Querying WRDS Data using Julia

I have written a short tutorial about querying WRDS data using Julia. A user only needs to input her username and password to work with WRDS remotely in Julia. Basically, I translated the existing tutorial about querying WRDS data using R to Julia.

https://wrds-www.wharton.upenn.edu/pages/support/programming-wrds/programming-r/querying-wrds-data-r/

WRDS is the standard data source used by many finance and accounting departments. If you have a wrds account, please go ahead and try my tutorial. I have asked wrds to add this tutorial to their website. They will probably add more detailed instructions. Basically, a user needs to understand some basic PostgreSQL commands to work with WRDS remotely. On the Julia side, a user needs to know how to work with DataFrame. In addition, I personally use FixedEffectModels.jl for running regressions, and I highly recommend this package (cannot say enough good things about it).

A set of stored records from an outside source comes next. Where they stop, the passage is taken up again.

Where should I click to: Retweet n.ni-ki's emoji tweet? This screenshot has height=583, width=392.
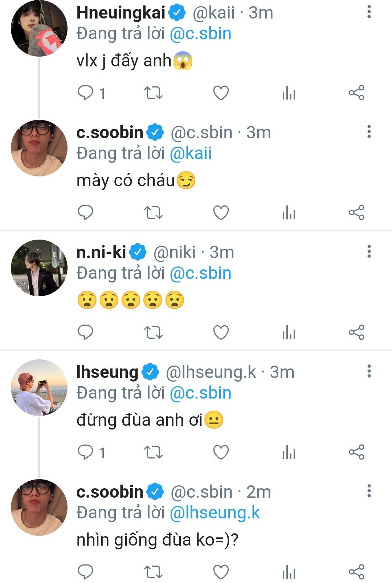coord(153,333)
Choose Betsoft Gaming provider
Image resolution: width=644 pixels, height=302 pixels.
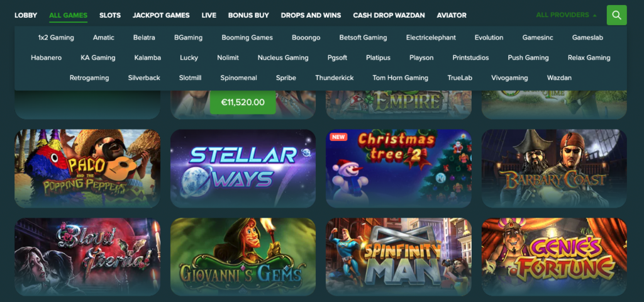pyautogui.click(x=363, y=37)
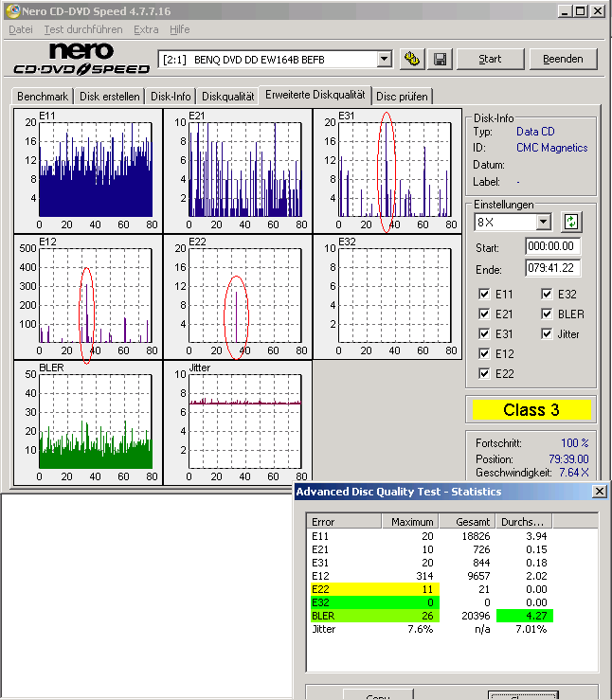Toggle the E32 checkbox
Screen dimensions: 612x700
[x=548, y=295]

#Querying WRDS Data using Julia

#load required packages
################################################################
using LibPQ, Tables, DataFrames 
################################################################


#1. connect to wrds
wrds = LibPQ.Connection("""
                        host = wrds-pgdata.wharton.upenn.edu 
                        port = 9737
                        user='username' 
                        password='password'
                        sslmode = 'require' dbname = wrds
                        """)


#2. determine the data libraries available at WRDS:
res = execute(wrds, "select distinct table_schema
                     from information_schema.tables
                     where table_type ='VIEW'
                     or table_type ='FOREIGN TABLE'
                     order by table_schema")

data = DataFrame(columntable(res))
res = 0
data

#3. determine the datasets within a given library:
res = execute(wrds, "select distinct table_name
                    from information_schema.columns
                    where table_schema='crsp'
                    order by table_name")

data = DataFrame(columntable(res))
res = 0
data


#4. determine the variables (column names) within a given dataset:
res = execute(wrds, "select column_name
                    from information_schema.columns
                    where table_schema='crsp'
                    and table_name='dsf'
                    order by column_name")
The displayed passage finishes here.